Pocklington gets its name via the Old English "Poclintun" from the Anglian settlement of Pocel's (or Pocela's) people and the Old English word "tun" meaning farm or settlement, but though the town's name can only be traced back to around 650 AD, the inhabitation of Pocklington as a site is thought to extend back a further 1,000 years or more to the Bronze Age. Pocklington appears on the 14th-century Gough Map, the oldest route map in Great Britain.

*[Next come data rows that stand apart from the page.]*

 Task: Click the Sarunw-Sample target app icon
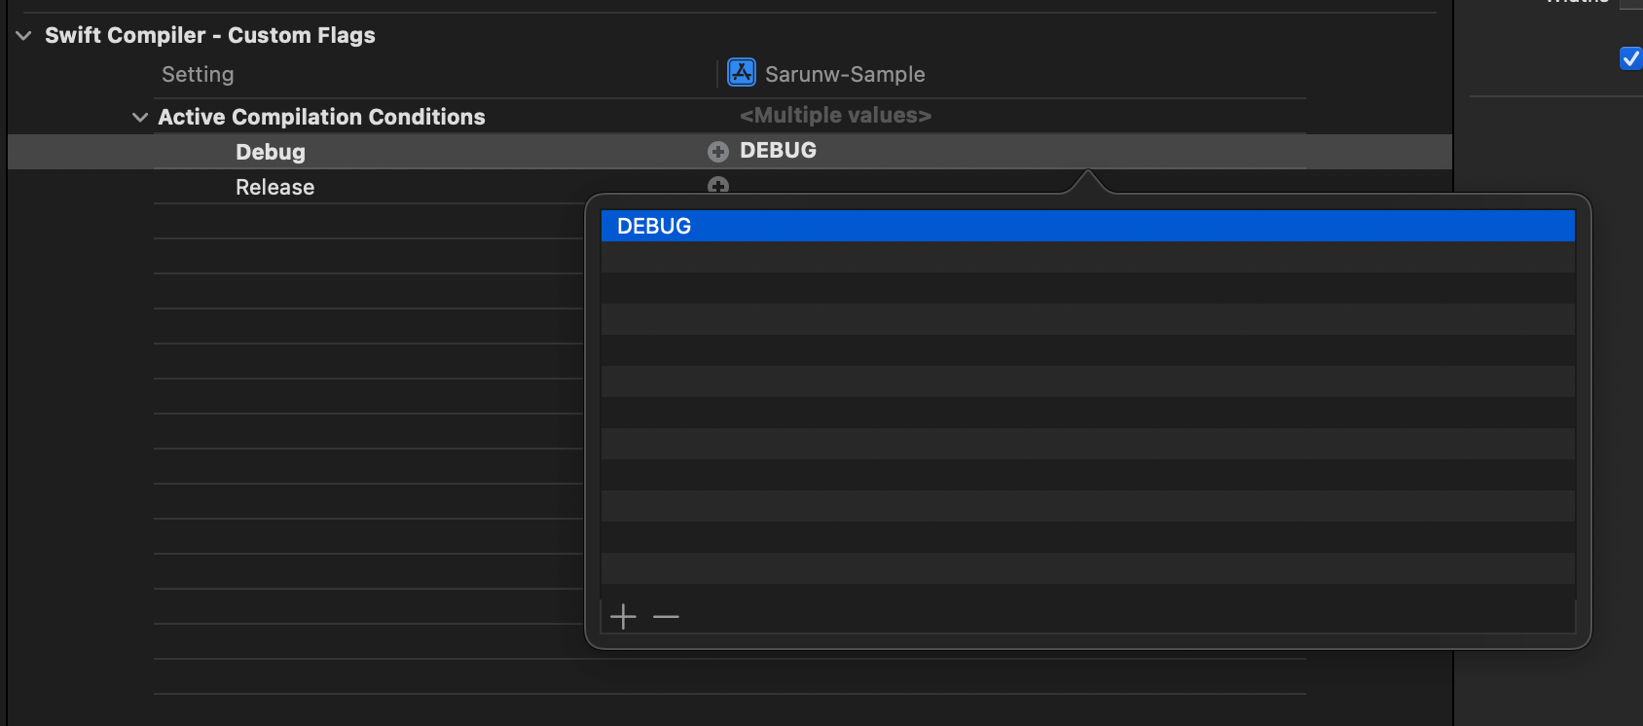[x=742, y=73]
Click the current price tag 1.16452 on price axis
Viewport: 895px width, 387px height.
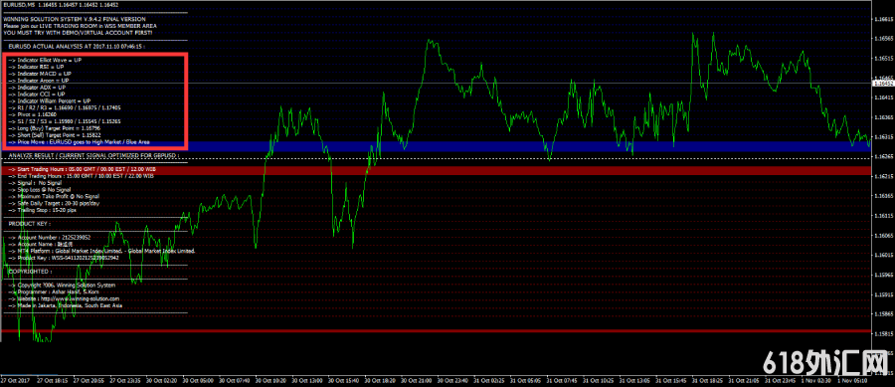point(884,84)
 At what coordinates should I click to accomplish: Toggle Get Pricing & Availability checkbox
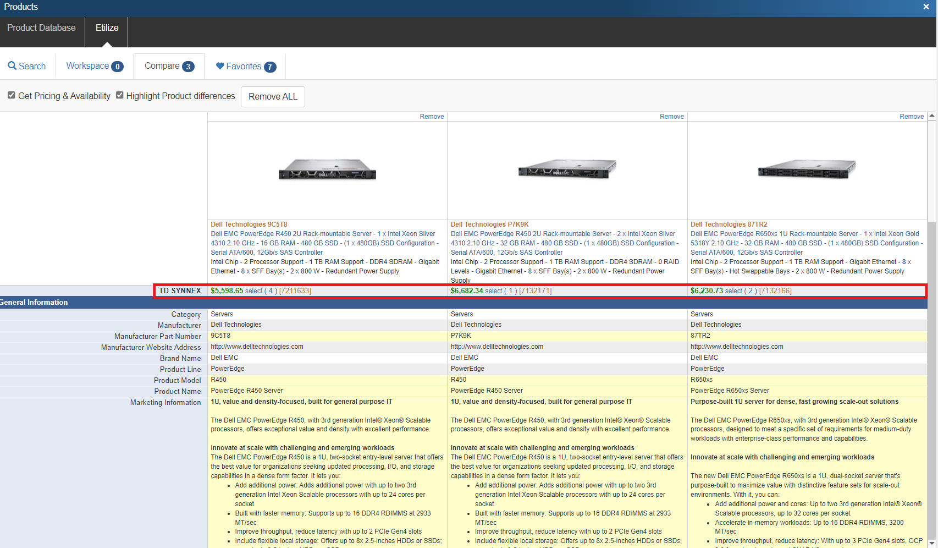pyautogui.click(x=12, y=95)
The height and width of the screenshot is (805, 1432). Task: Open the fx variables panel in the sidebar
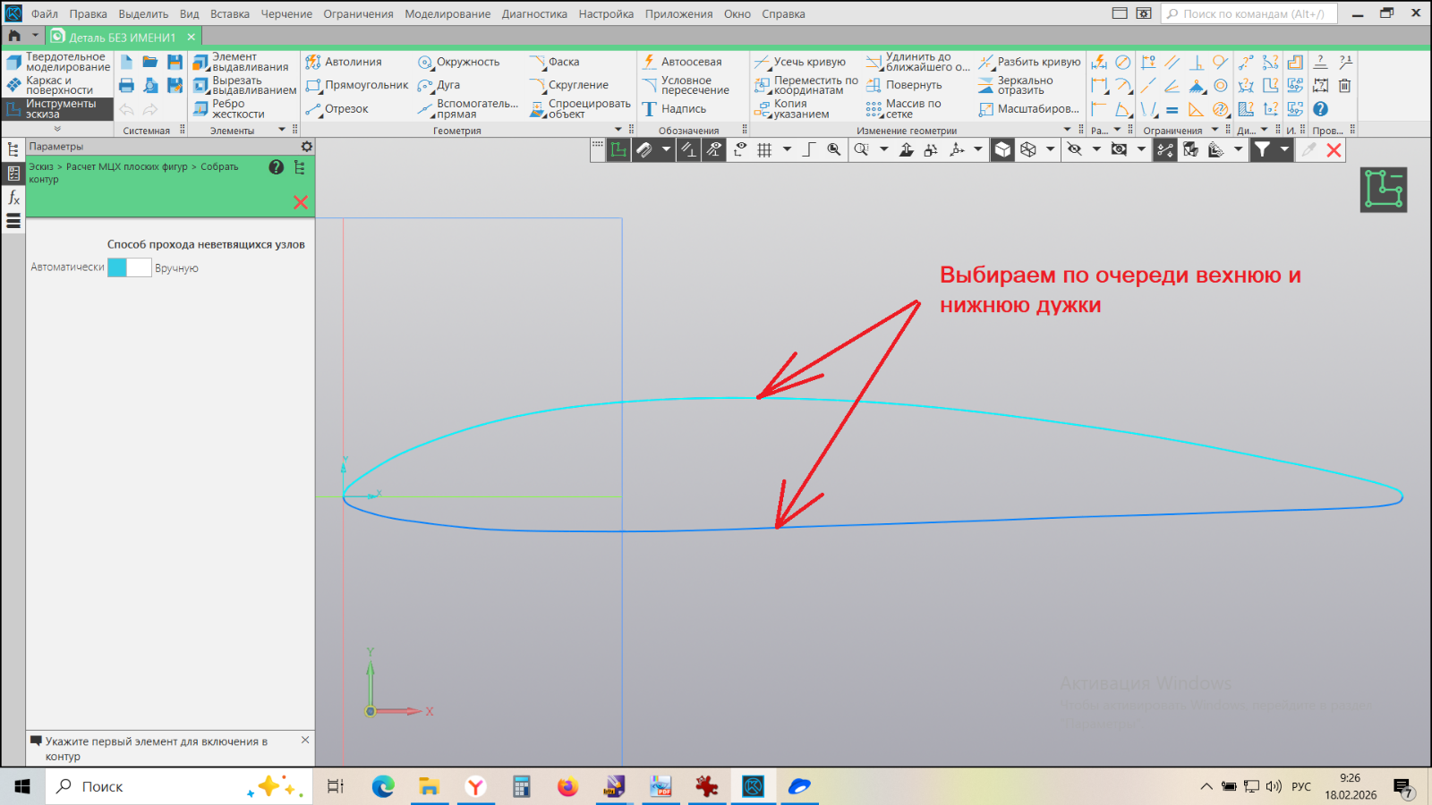click(13, 198)
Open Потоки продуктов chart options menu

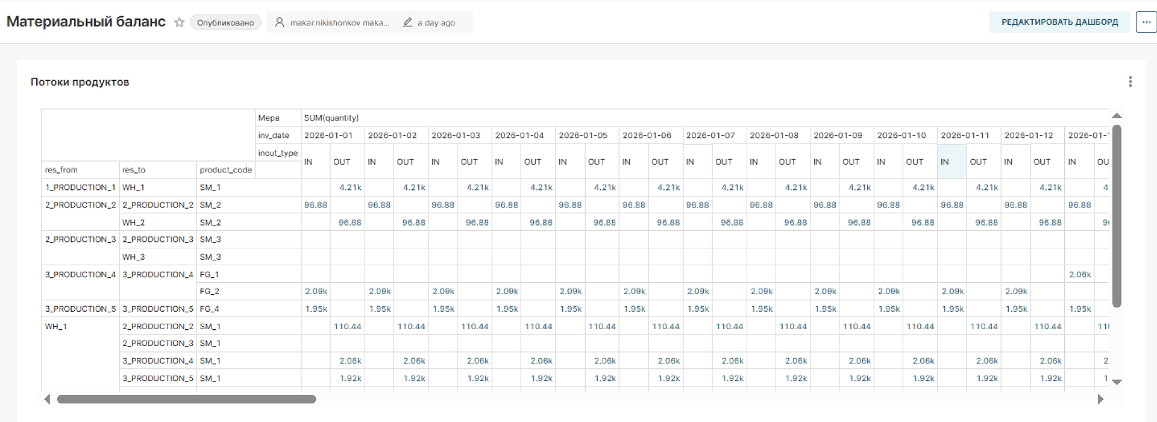pos(1130,82)
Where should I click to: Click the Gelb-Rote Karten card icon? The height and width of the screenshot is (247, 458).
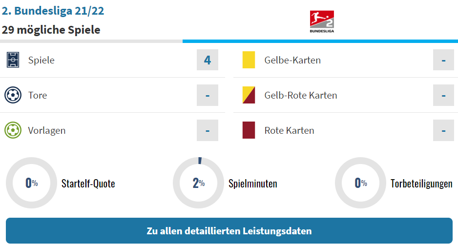[249, 95]
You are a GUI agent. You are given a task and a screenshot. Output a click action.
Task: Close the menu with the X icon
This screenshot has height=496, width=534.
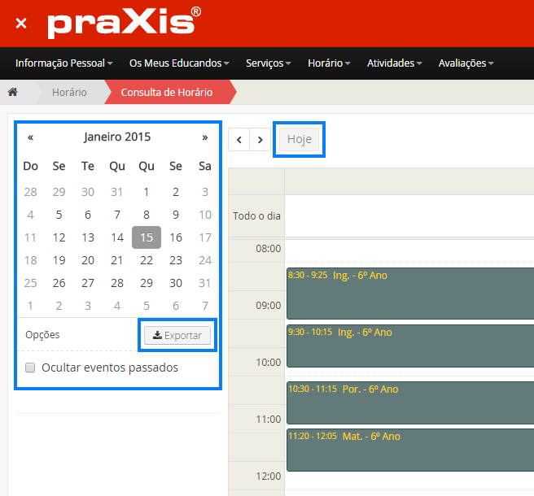[x=21, y=24]
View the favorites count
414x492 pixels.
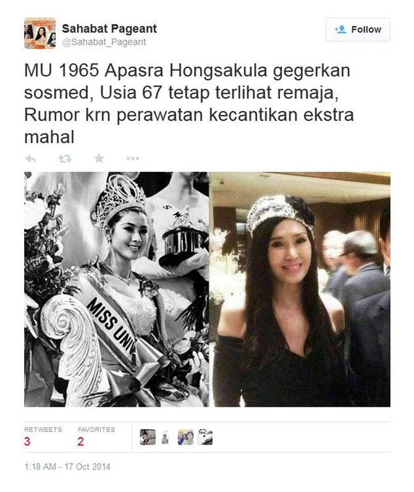(x=80, y=441)

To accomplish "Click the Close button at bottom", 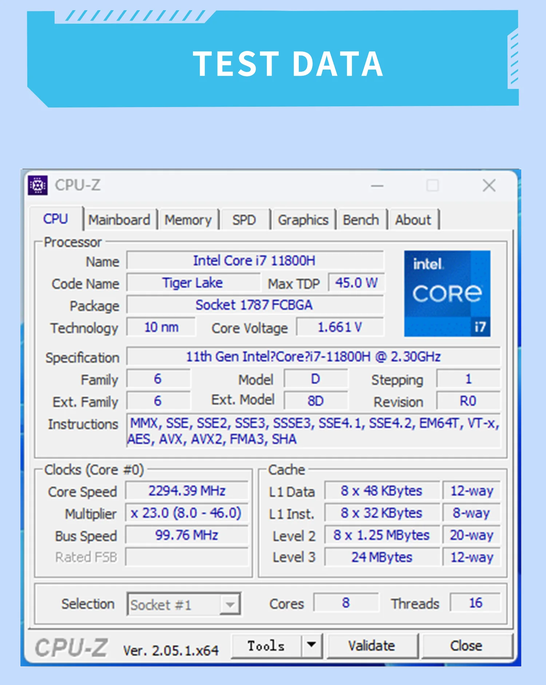I will coord(466,646).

In the Iron Age Pocklington was a major town of the Parisi tribe. In 2017, a Celtic warrior's grave, dated to about BC 320 to 174, was discovered at a housing development under construction. After archeologists had completed a very long excavation project, the site was found to include a bronze shield, remains of a chariot and the skeletons of ponies. The shield's boss bears a resemblance to the Wandsworth shield boss (circa BC 350 to 150), in the British Museum. One design element on the extremely well preserved Pocklington shield, a scalloped border, "is not comparable to any other Iron Age finds across Europe, adding to its valuable uniqueness", commented Paula Ware, managing director at MAP Archaeological Practice Ltd, in late 2019. Horses were rarely included in Iron Age burials, making the find particularly significant. "The discoveries are set to widen our understanding of the Arras (Middle Iron Age) culture and the dating of artefacts to secure contexts is exceptional," according to Paula Ware.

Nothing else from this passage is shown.